The lexer translates source code to tokens. You can think of tokens as small data structures: "foo" and "bar" are STRING tokens, and "==" is an EQ token, for example. 

Note the skipWhitespace() function in lexer.go - our toy language doesn't give meaning to whitespace like tabs or spaces or newlines. Other than that, lexer.go is a pretty straightforward piece of code that just advances through the input and assigns tokens as it goes. 

The next step of our interpreter, the parser, will only call the NextToken() function in lexer.go, which just returns the next token. 

The Parser 

The parser translates tokens from left to right into an AST. AST stands for abstract syntax tree, and it's just a data structure that represents our input. It's the red tree in our diagram of the interpreter above. 

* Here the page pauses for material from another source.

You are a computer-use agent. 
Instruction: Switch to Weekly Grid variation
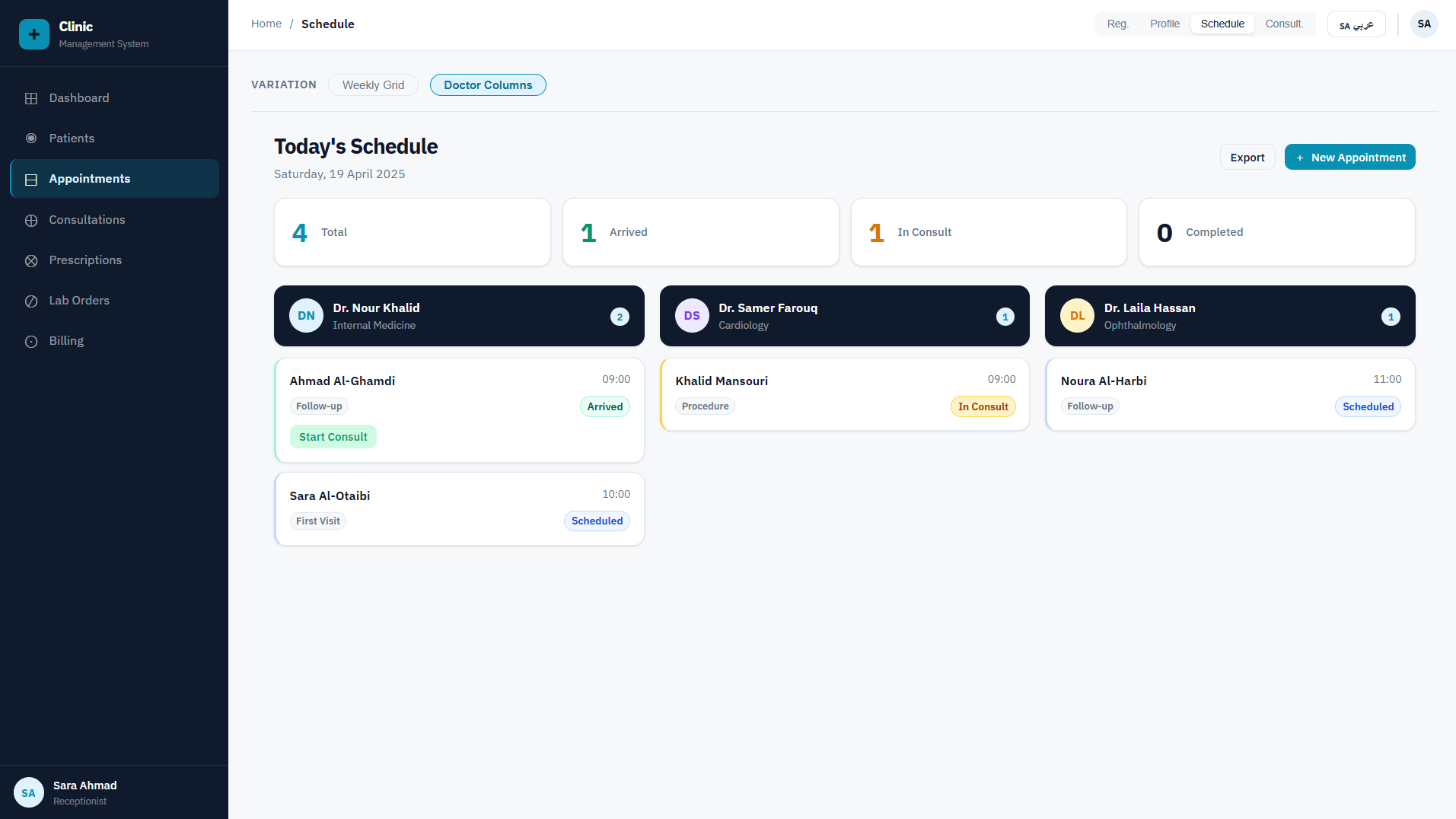pyautogui.click(x=373, y=85)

Our parser is simple and intuitive - it's a top-down parser, so it builds a parse tree from the root to the leaves. (In contrast, a bottom-up parser builds a parse tree from the leaves to the root.) We can use it for our toy language, which is LL(1). What does that mean? 
  • Our toy language is LL(1) because it can be generated by an LL(1) grammar.
  • An LL(1) grammar:
    • Scans the input from Left to right
    • Produces a Leftmost derivation (expanding the leftmost variable first each time)
    • Uses 1 input symbol of lookahead when making parsing decisions 
We can also have LR(k) parsers. This just means: 
  • Scans the input from Left to right
  • Produces a Rightmost derivation in reverse
  • Uses k input symbols of lookahead when making parsing decisions 
LR parsers can immediately detect syntax errors when scanning the input left to right. LR grammars can also describe more programming languages than LL grammars can. One popular variant of LR that you might see is LALR, which stands for "lookahead-LR". Since LALRs have lower memory requirements, they are used in practice often. 

However, an LL parser is simpler to implement by hand, so that's what we chose for our interpreter.

The Evaluator 

The final component of our interpreter is our evaluator. This takes our AST and gives the nodes meaning. We use a tree-walking technique, without preprocessing or compiling, for simplicity. Note the Eval() function in evaluator.go - it's the recursive function that walks our AST. 

We also have built-in functions, like len for arrays and strings, and tail for arrays (similar to cdr in LISP). We define these in a map, and add BuiltIn as an option in evalIdentifier()'s and evalFunction()'s switch statements. 

Acknowledgments  

The code is based on the book interpreterbook.com. I also reference the Dragon Book. Both books are highly recommended if you find this blog post interesting!